*** Provided data ***

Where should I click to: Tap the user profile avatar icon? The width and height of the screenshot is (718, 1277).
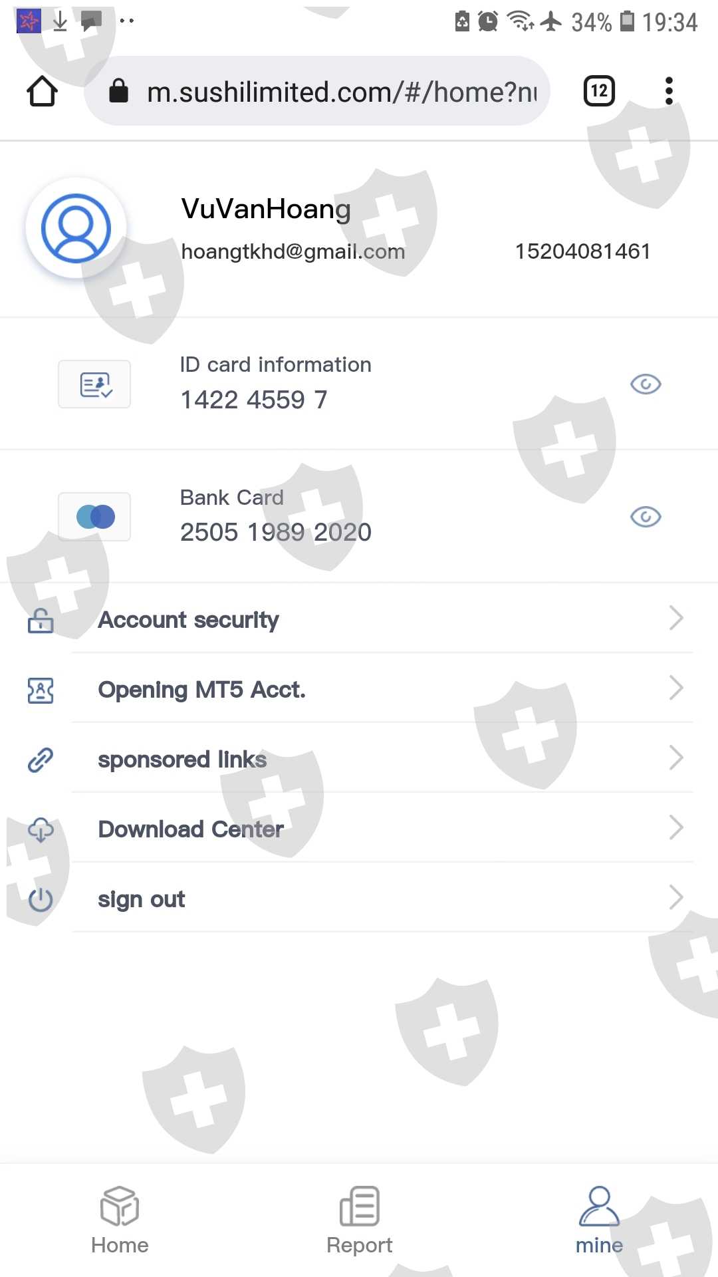[76, 228]
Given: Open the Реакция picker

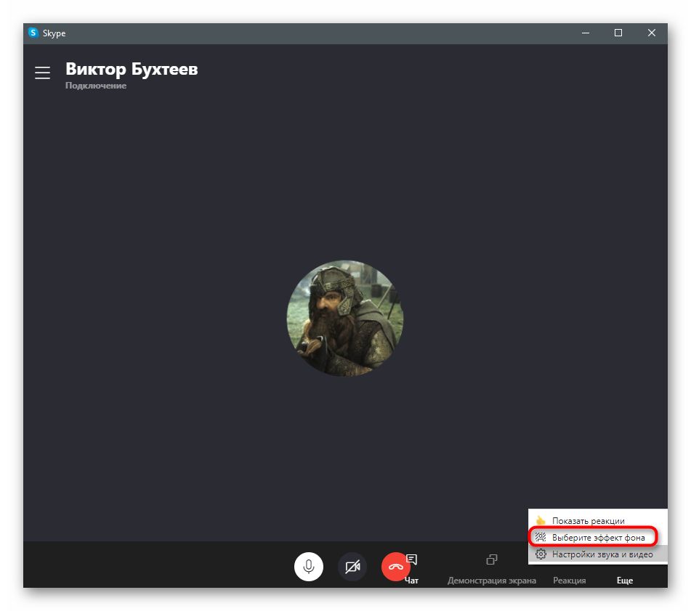Looking at the screenshot, I should [x=569, y=580].
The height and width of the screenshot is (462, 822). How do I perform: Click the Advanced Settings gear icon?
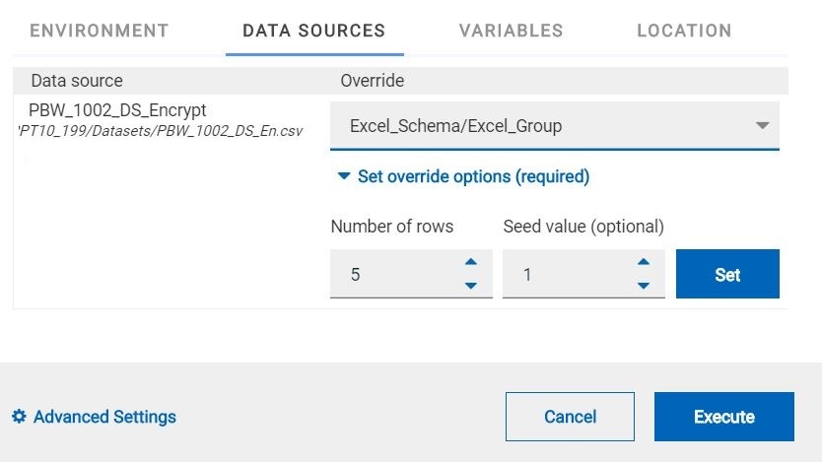19,417
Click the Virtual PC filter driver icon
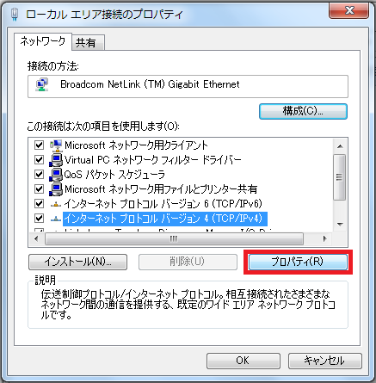The width and height of the screenshot is (376, 383). pyautogui.click(x=56, y=160)
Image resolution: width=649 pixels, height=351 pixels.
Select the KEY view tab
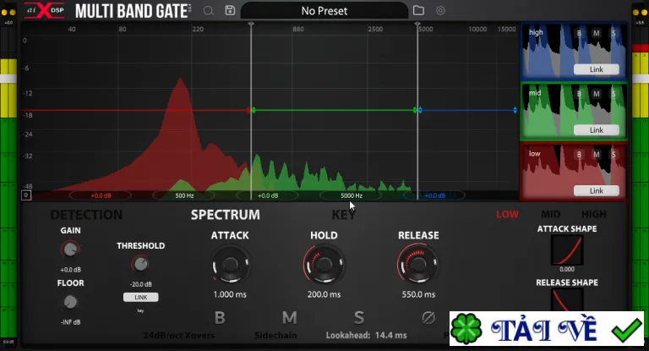(x=343, y=215)
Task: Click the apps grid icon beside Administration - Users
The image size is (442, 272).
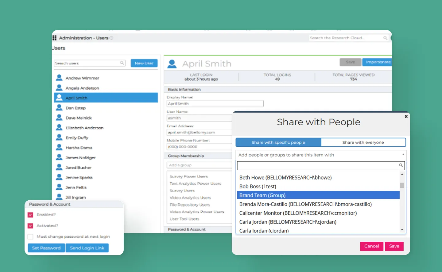Action: pyautogui.click(x=54, y=37)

*** End of Provided data ***

### What is needed
Print the data once more without any change, skipping each picture.

### Solution to this exercise
Where should I click to: Tap the user profile avatar icon? The width and height of the screenshot is (718, 1277).
[76, 228]
Given: Open the Реакция picker

Looking at the screenshot, I should [x=569, y=580].
The height and width of the screenshot is (462, 822). How do I perform: Click the Advanced Settings gear icon?
19,417
Click the Virtual PC filter driver icon
The width and height of the screenshot is (376, 383). pyautogui.click(x=56, y=160)
Image resolution: width=649 pixels, height=351 pixels.
Select the KEY view tab
(x=343, y=215)
Task: Click the apps grid icon beside Administration - Users
The image size is (442, 272).
Action: pyautogui.click(x=54, y=37)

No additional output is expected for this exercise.